Ils rentrent chez eux, Junior est absent avec Eddie. Steve profite de ce moment pour aller au jardin passer un coup de fil. Stella ouvre sa fenêtre de chambre pour écouter. Son père parle avec Danny de leur discussion. Elle entend son père dire à Danny qu'il est un mauvais père pour elle, qu'elle méritait mieux que lui, il ne sait pas l'élever à sa juste valeur. Il pensait réussir, mais en fait le job d'un père n'est pas si simple que ça.


« Regrettes-tu de l'avoir gardé, Steve ?, demande Danny à l'autre bout du fil sans que Stella n'entende les paroles, de ce dernier.

- Non ! Je pense simplement que j'aurais dû demander de l'aide dès le début, ne pas attendre qu'elle vienne à dialoguer.

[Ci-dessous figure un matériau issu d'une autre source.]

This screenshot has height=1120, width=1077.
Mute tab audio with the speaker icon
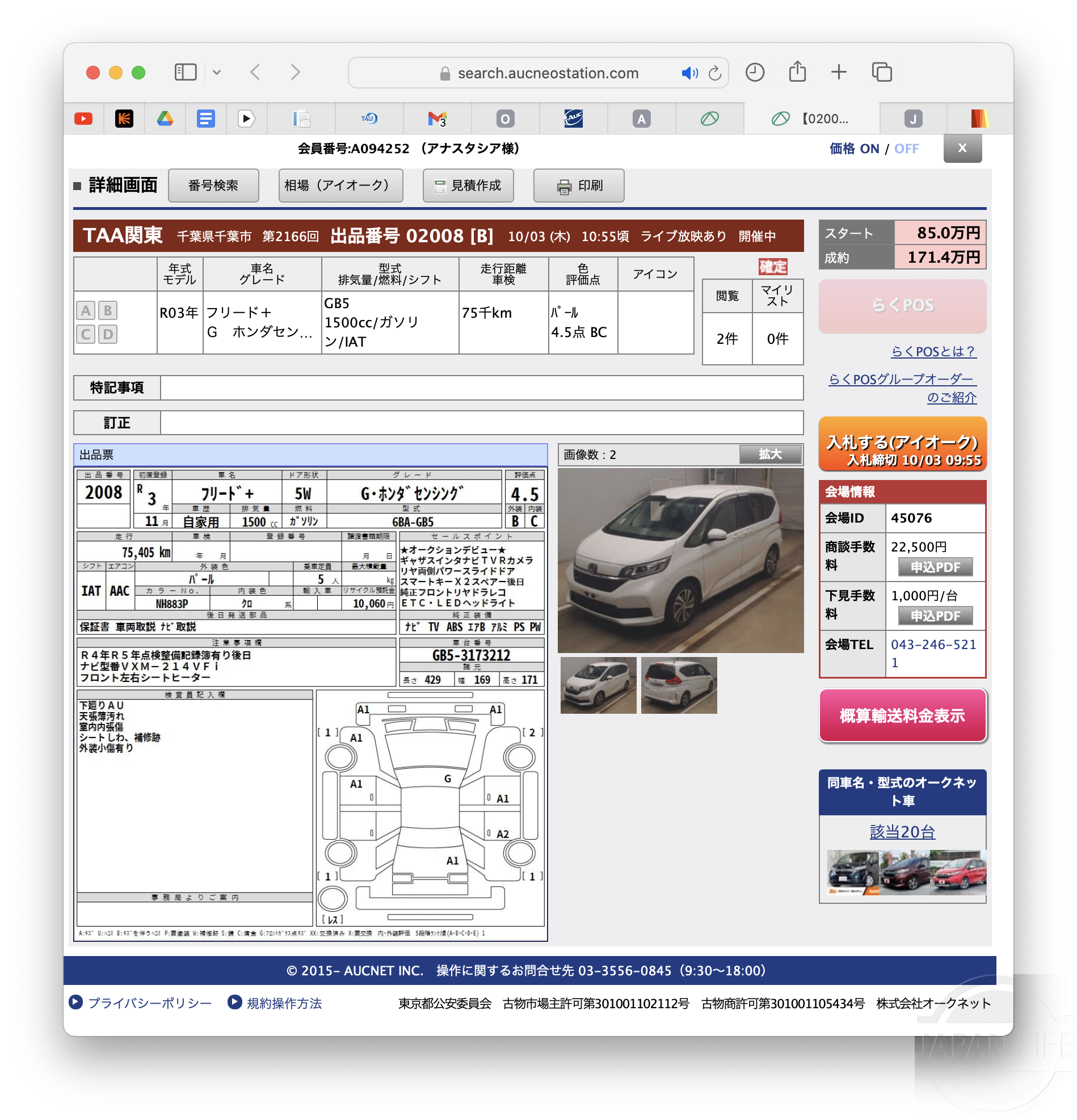click(689, 73)
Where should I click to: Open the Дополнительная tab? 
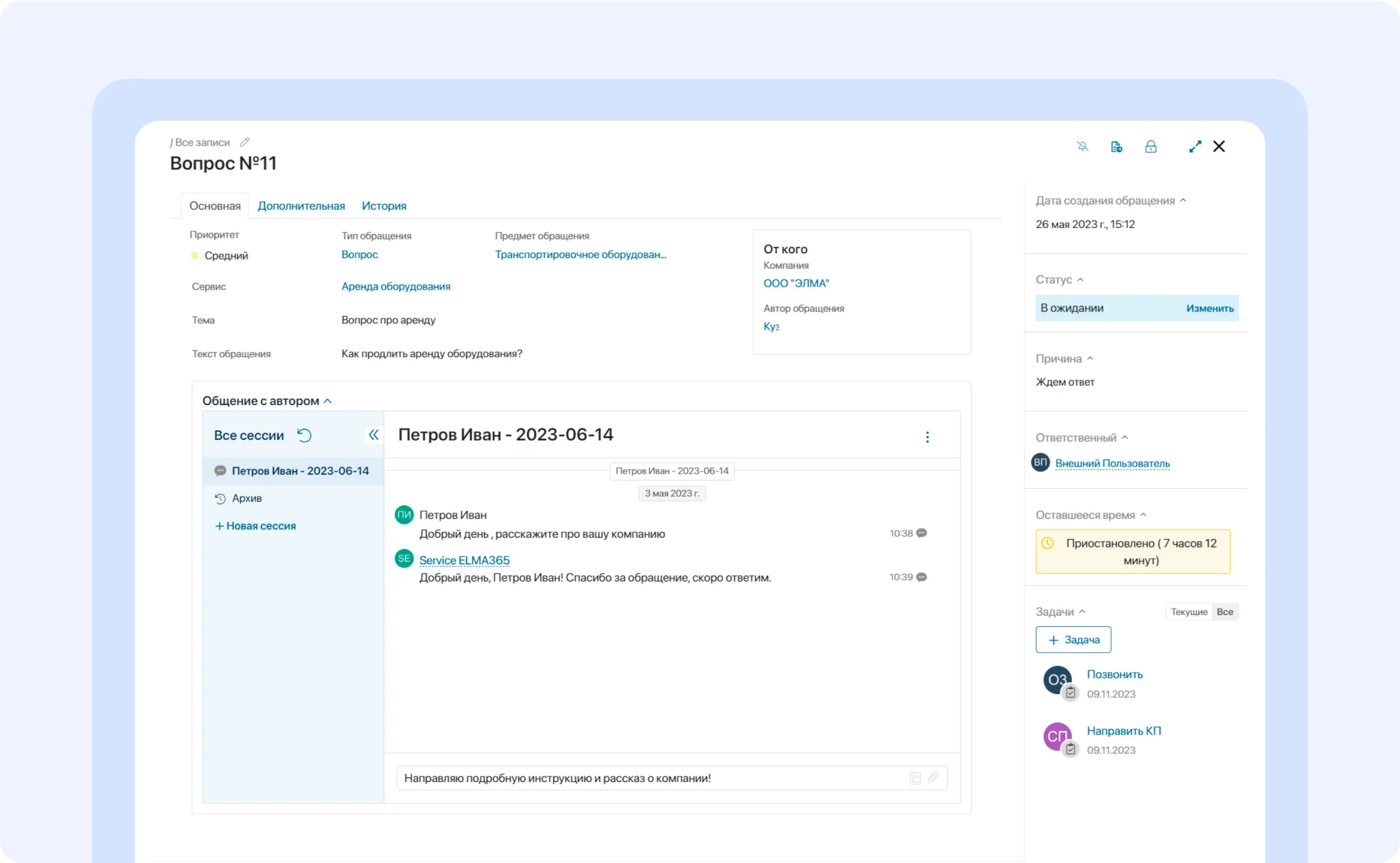coord(301,205)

- Il faut que je te remette les idées en place, ou quoi ? Tu as demandé de l'aide ! Personne n'a jamais pu t'aider, car elle ne parlait pas et quand elle a enfin parlé, tout le monde t'a envoyé balader tellement il y avait à dire sur elle ! Tu es la seule personne qui aide, cette gosse ! Ils t'ont tous dit de revenir quand elle serait prête ! Un enfant n'est jamais prêt sans un coup de main !

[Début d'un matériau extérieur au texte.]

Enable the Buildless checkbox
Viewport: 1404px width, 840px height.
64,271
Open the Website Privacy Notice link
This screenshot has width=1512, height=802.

- Il faut absolument qu'elle entre en contact avec un professionnel, mais elle refuse ! Elle se braque. Je ne sais plus quoi faire. »


Elle ferme sa fenêtre doucement... malgré que les deux hommes continuent de discuter.


En soirée, Steve discute de nouveau avec sa fille. Il reprend la discussion qu'il n'avait pas finie avec elle.


« Ma belle, il y a une autre chose dont j'ai oublié de te parler.

- Je n'ai plus vraiment envie de parler de tout ça, papa.

- Mais, moi, j'en ai besoin. La prochaine fois qu'il y aura une évacuation pour une bombe ou n'importe quoi d'autre dans un bâtiment, je veux que tu quittes les lieux.

- Désolé, mais non. Lou n'a même pas cherché à discuter de cette décision parce qu'il savait que je serai retourné à l'intérieur.

- Tu vas arrêter d'être bornée !

- Tu es dedans, je vais dedans ! Point !

- Des fois, je me demande si tu te rends compte du danger.

- Je m'en rends compte, sinon, j'aurai obéi à Lou. Je t'aurai attendu dehors. Je vais remettre Didou en place, il doit manquer à Loulou. »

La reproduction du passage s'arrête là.